Start of Input records

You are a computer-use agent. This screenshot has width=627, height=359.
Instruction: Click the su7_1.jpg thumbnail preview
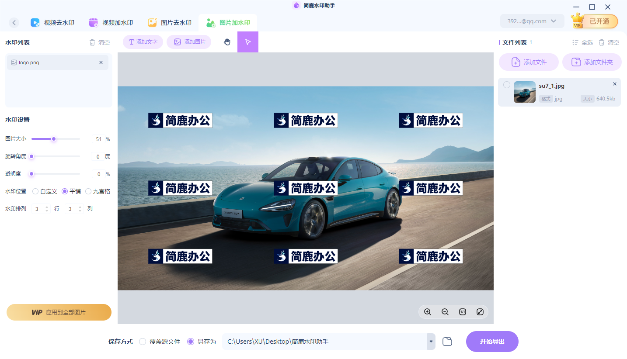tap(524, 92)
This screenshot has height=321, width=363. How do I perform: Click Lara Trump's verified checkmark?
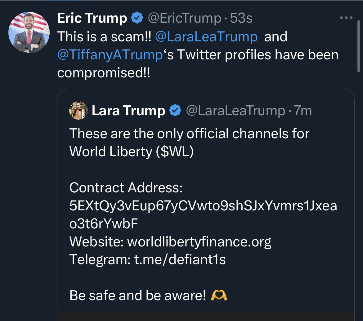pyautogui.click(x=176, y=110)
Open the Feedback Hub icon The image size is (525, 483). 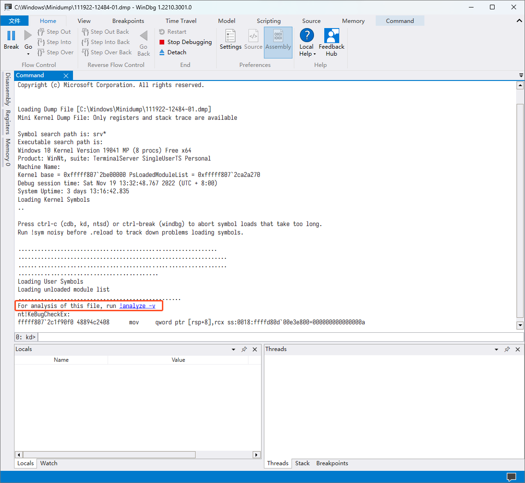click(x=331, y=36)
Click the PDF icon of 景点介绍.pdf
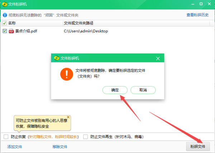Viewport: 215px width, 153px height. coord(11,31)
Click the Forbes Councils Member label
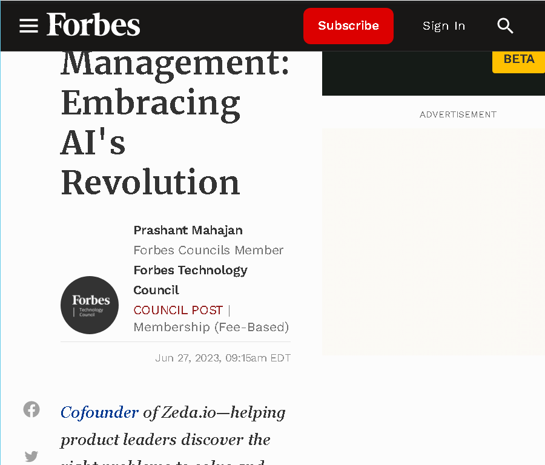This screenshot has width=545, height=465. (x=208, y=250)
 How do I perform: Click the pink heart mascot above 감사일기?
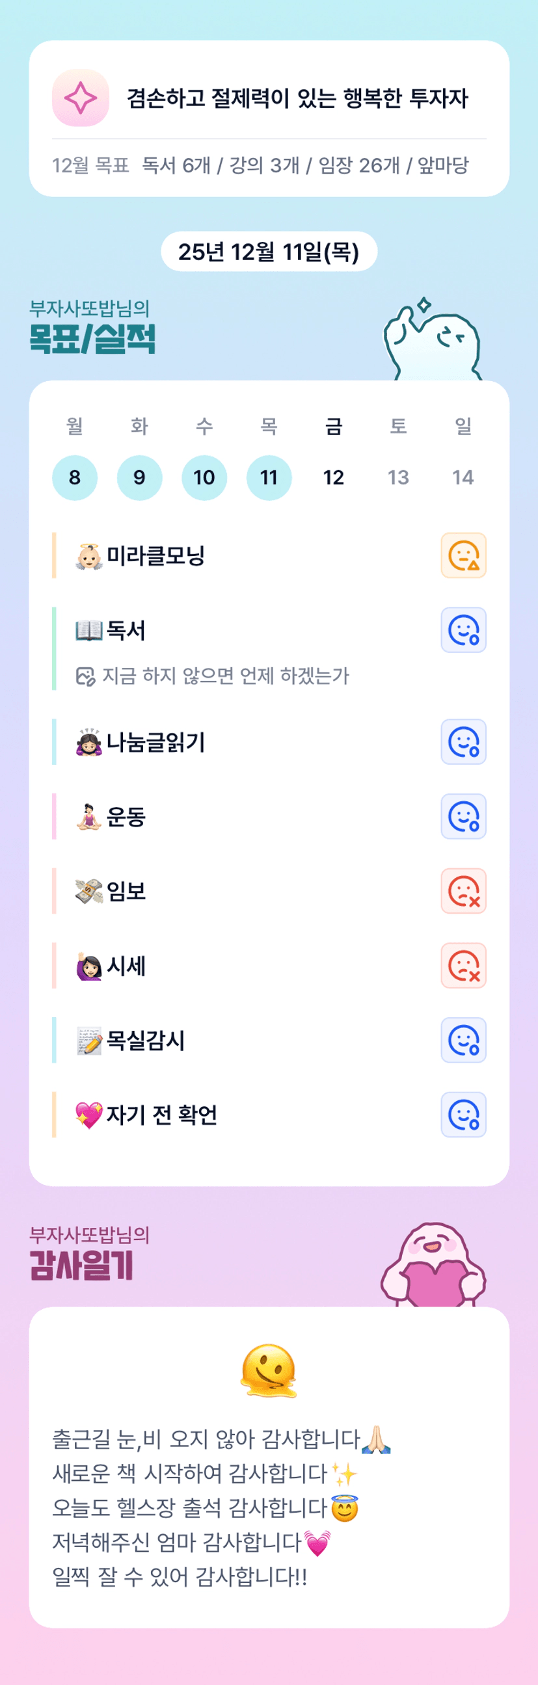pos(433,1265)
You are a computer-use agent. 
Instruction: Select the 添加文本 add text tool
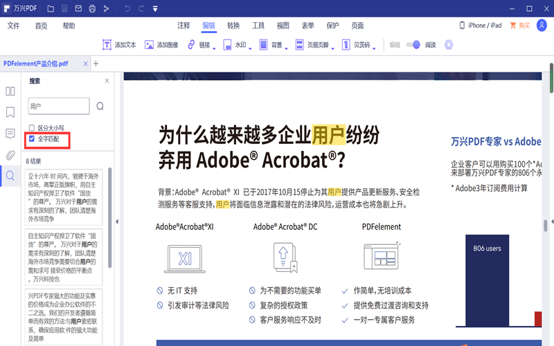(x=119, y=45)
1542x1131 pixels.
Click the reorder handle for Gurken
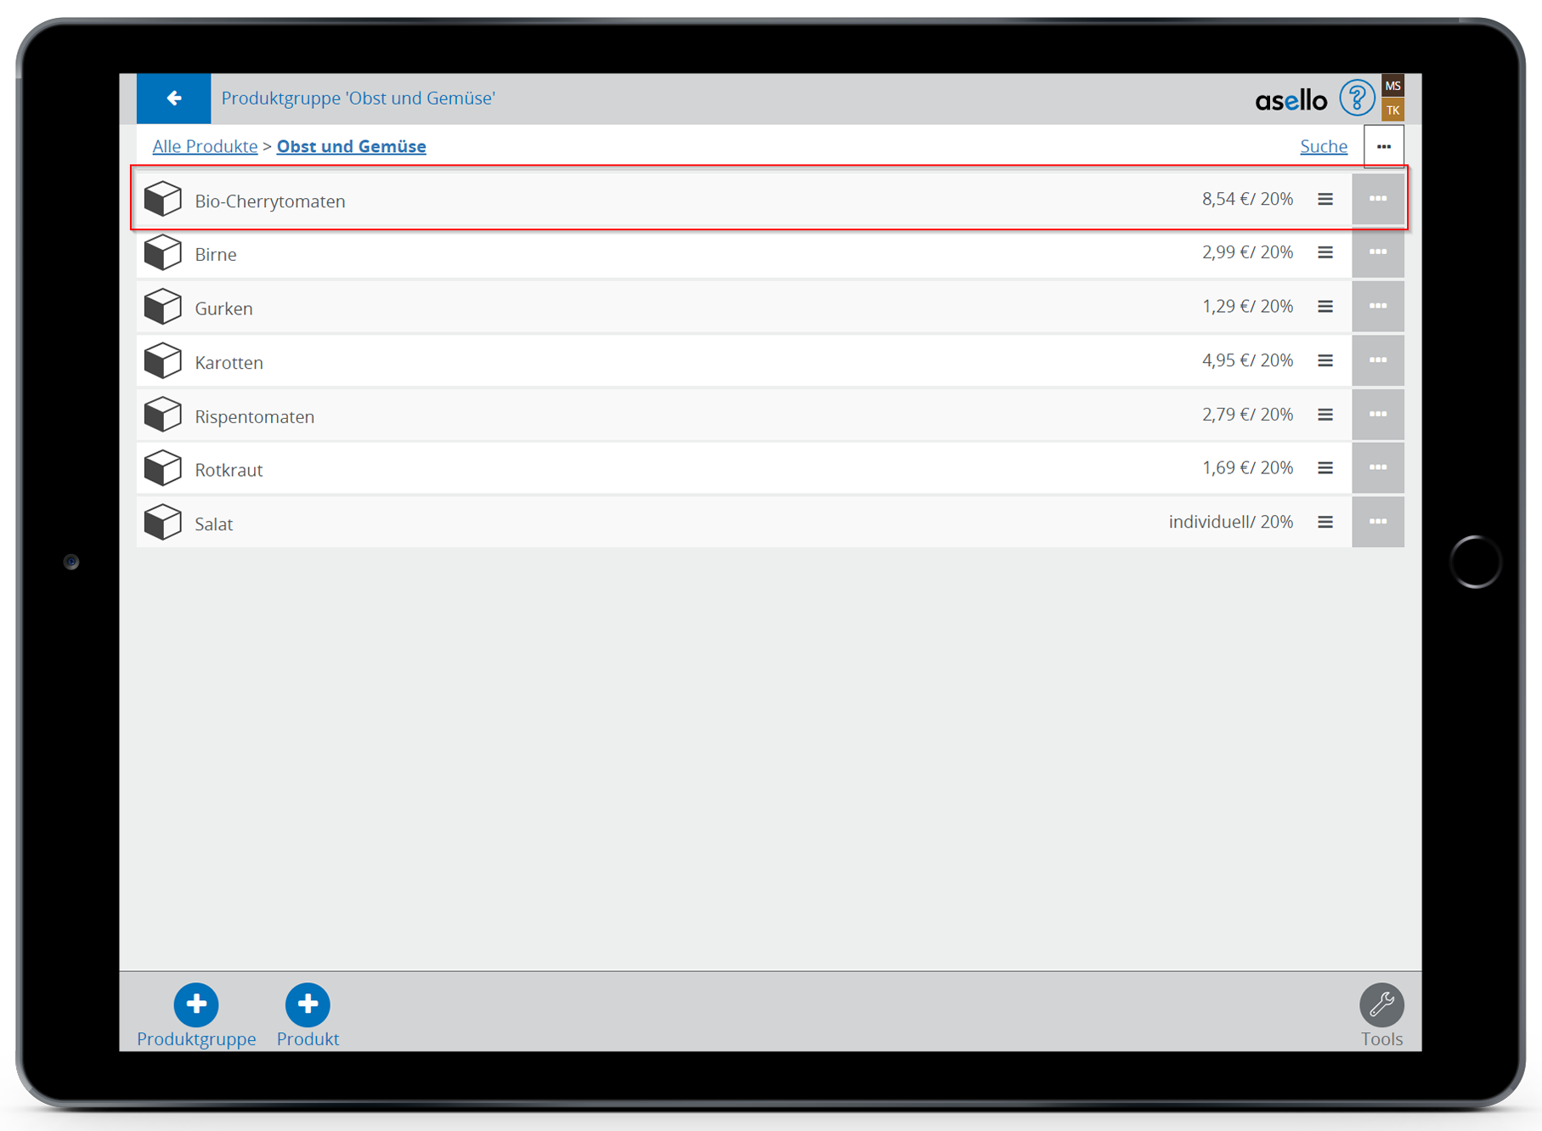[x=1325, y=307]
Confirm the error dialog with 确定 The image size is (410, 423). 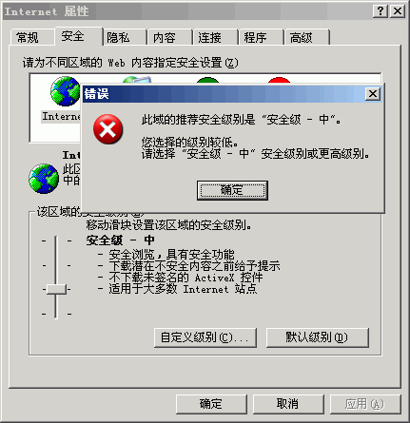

End of Input records

* What to produce
All lines from the one holding "1542x1131 pixels." through the last line of the records need to be copied exactly, both ends included, and the pictures left behind.

* The answer
1542x1131 pixels.
Click the reorder handle for Gurken
[x=1325, y=307]
Confirm the error dialog with 确定 The image size is (410, 423). 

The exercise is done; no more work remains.